Tragici lasciti coloniali
Il 18 marzo 1962, la Francia riconosceva l’indipendenza dell’Algeria, dopo anni di scontri sanguinosi. Ma nella sua colonia nord-africana, la potenza francese aveva condotto test nucleari, sia atmosferici che sotterranei. I siti si trovavano nel Sahara algerino, vicino alle cittadine di Reggane e In Ekker. «È lì che la Francia fece esplodere la sua prima bomba atomica, nel febbraio del 1960, con l’esperimento soprannominato “Jerboa Blu”». Esplosione quattro volte più potente di quella di Hiroshima.
Dopo gli Stati Uniti, l’Unione Sovietica e la Gran Bretagna, il Paese di Le Gaulle diventava la quarta potenza nucleare del mondo grazie ai test nel Sahara e nella Polinesia francese. Le scorie nucleari venivano nascoste sotto la sabbia, nella massima segretezza.
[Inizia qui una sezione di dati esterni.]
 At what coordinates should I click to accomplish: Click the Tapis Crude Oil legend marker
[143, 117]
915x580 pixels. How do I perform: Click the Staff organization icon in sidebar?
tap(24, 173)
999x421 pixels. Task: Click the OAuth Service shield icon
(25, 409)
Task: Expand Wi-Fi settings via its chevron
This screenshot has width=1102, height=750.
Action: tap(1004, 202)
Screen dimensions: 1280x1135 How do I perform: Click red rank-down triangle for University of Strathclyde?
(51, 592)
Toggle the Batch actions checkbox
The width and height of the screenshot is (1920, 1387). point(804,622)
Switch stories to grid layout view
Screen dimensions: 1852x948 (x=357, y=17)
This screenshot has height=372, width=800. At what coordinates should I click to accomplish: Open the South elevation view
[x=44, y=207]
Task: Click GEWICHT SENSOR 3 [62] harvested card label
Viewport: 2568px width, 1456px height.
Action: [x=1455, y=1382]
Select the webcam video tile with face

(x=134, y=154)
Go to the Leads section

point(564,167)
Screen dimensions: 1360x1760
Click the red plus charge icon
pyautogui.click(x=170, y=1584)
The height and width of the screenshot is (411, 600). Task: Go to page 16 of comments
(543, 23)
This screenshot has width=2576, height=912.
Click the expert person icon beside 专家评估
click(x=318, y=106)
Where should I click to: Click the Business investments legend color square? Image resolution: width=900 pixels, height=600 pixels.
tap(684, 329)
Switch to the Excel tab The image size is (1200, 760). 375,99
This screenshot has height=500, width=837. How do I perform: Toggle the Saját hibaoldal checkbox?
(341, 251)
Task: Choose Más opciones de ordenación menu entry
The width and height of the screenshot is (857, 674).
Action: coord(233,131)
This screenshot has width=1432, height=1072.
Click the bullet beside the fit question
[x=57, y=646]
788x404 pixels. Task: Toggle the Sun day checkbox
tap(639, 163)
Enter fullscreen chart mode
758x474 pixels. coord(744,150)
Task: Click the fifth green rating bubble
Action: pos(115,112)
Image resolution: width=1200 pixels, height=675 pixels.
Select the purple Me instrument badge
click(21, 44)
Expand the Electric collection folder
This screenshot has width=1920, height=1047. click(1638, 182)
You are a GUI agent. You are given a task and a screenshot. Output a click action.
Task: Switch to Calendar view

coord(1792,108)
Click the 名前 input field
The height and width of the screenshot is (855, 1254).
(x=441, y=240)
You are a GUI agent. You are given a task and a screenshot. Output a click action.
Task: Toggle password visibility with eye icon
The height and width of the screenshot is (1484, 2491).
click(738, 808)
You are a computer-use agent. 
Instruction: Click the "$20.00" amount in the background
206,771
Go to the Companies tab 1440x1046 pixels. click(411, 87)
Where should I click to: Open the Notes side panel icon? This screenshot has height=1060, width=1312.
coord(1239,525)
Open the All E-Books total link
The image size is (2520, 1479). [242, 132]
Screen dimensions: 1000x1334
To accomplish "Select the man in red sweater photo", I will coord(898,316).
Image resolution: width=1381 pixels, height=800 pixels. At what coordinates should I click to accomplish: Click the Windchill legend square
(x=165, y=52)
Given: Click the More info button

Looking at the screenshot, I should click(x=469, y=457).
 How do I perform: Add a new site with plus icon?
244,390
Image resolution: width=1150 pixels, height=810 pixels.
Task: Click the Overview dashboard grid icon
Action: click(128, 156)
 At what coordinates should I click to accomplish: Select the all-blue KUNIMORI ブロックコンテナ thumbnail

Oltre l’indipendenza algerina, ancora il nucleare
Indipendenza relativa, con altri cinque anni di esperimenti nucleari. «Nessun cenno allo smaltimento delle scorie, alla bonifica del terreno alla fine dei cinque anni, né alla salute della popolazione locale». Utile ricordare che la Francia eseguì 17 test nucleari sul suolo algerino, e ben 11 di questi dopo l’indipendenza dell’Algeria. «Nel 1967, poi, abbandonò definitivamente i suoi siti nucleari del Sahara, senza occuparsi delle conseguenze dei suoi esperimenti sull’ambiente e sulla salute delle persone».
Parigi criminale
Sessant’anni dopo, le aree desertiche di Reggane e In Ekker sono ancora visitabili solo indossando dispositivi di sicurezza e per brevissimi intervalli di tempo, dato l’altissimo livello di radioattività atmosferica. Ma da sempre, nelle aree attorno, un’altissima incidenza di tumori del sangue, della pelle, della mammella, e di malformazioni congenite. All’epoca dei test, il governo francese sosteneva la totale sicurezza dei test nucleari. Villaggi per la manodopera locale attorno e sola precauzione, «buttarsi a terra e tenere gli occhi chiusi durante l’esplosione».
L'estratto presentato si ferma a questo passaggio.